My experience began with the nurse instructing me to undress from the waist down and to lay on my side covering myself with a sheet made from paper. This picked up my spirits a bit as, on some metaphorical level, I found this preferable to having to bend over. If you’re concerned you might get an erection, trust me – you won’t. The experience is overwhelmingly emasculating. I was like a dog with its tail between its legs. She registered my heart rate at 56bpm so I was managing the anxiety fairly well. She then asked for my permission to allow a 3rd party into the room, a woman technician, to train the urologist on their brand new prostate biopsy ultrasound machine and monitor the imaging. Like I was going to say no to that. “No, let the doctor learn as he goes. We’ll learn how to operate this thing together.” While I don’t think of myself as an exhibitionist, I was actually fine with it. The more the merrier.
Dr. Webster was quite good at setting my expectations. The procedure took maybe 20 minutes.
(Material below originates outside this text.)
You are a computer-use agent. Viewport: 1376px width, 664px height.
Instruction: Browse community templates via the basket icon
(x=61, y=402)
While extremely uncomfortable, it didn’t really hurt. The most painful aspect was two needle injections of something to numb my prostate. This hurt on the level of any flu shot to the arm, only it wasn’t to the arm. My online research lead me to expect the biopsy pin pricks to feel similar to bee stings. Had the doctor told me this I was prepared to reply, “American bees or African bees?” I’m still a little disappointed I couldn’t reference that Monty Python skit. Reminds me though, I need to erase my search history.
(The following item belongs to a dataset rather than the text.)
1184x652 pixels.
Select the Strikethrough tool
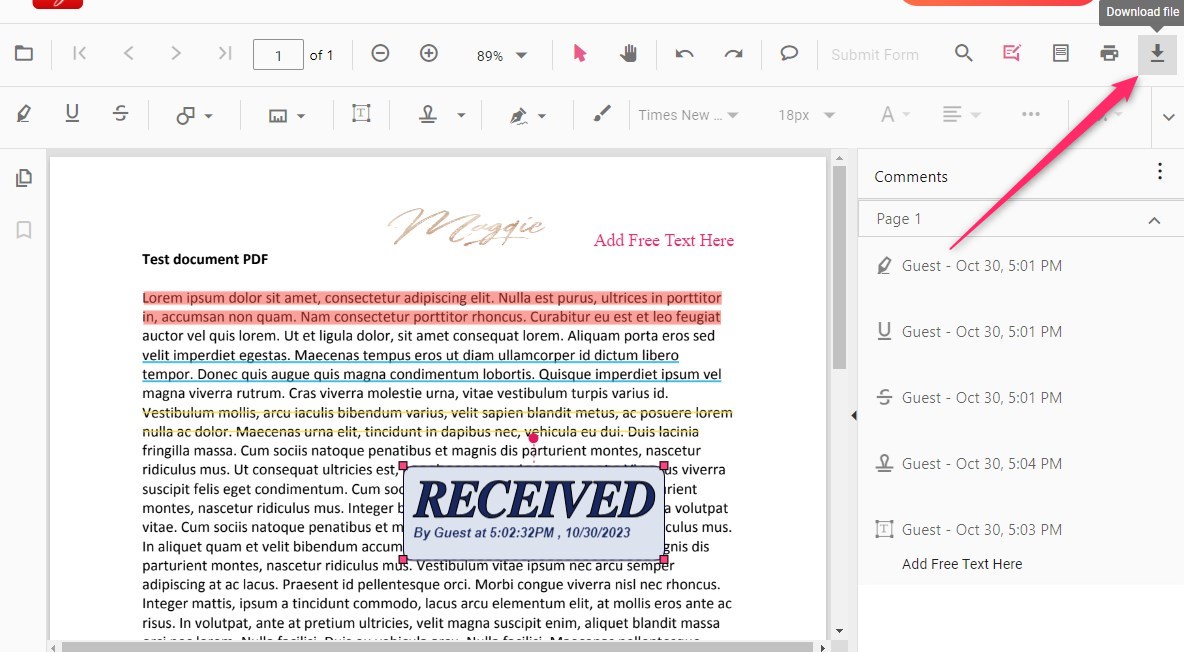click(x=120, y=114)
I received 12 biopsies and only two of them hurt a little, but less so than the initial shots. After the fourth biopsy, my penis began to burn – acute dysuria. The sensation was fairly strong actually and maybe hurt more than those two initial shots. Apparently this is normal, I’m guessing from a dramatic change in the pH balance suddenly streaming through my urethra. In other words – bleeding. I should have asked what causes it because I’m just guessing. Feels better this morning. Dr. Webster told me I would jump at the first biopsy – which I did – but I didn’t over react to any of the subsequent biopsies. Each biopsy made a clicking noise like a cap gun being fired, or a mouse trap being sprung. It’ll spook you the first time.
I review the results with Dr. Webster in a week. I’m not nervous. Cancer is far from the worse prostate malady from what I’ve read. Everything is essentially treatable at my age. That’s why you don’t procrastinate on health issues. Ask Steve Jobs. Oh yeah, you can’t. I already know from the exam that I don’t have an enlarged prostate, which is a good sign. The elevated PSA levels are likely from running. I might be a bit preoccupied waiting for the results; considering I’m up at 5:30am blogging about it. Karen and I are going snowshoeing in a couple of hours though. That’ll take my mind off it.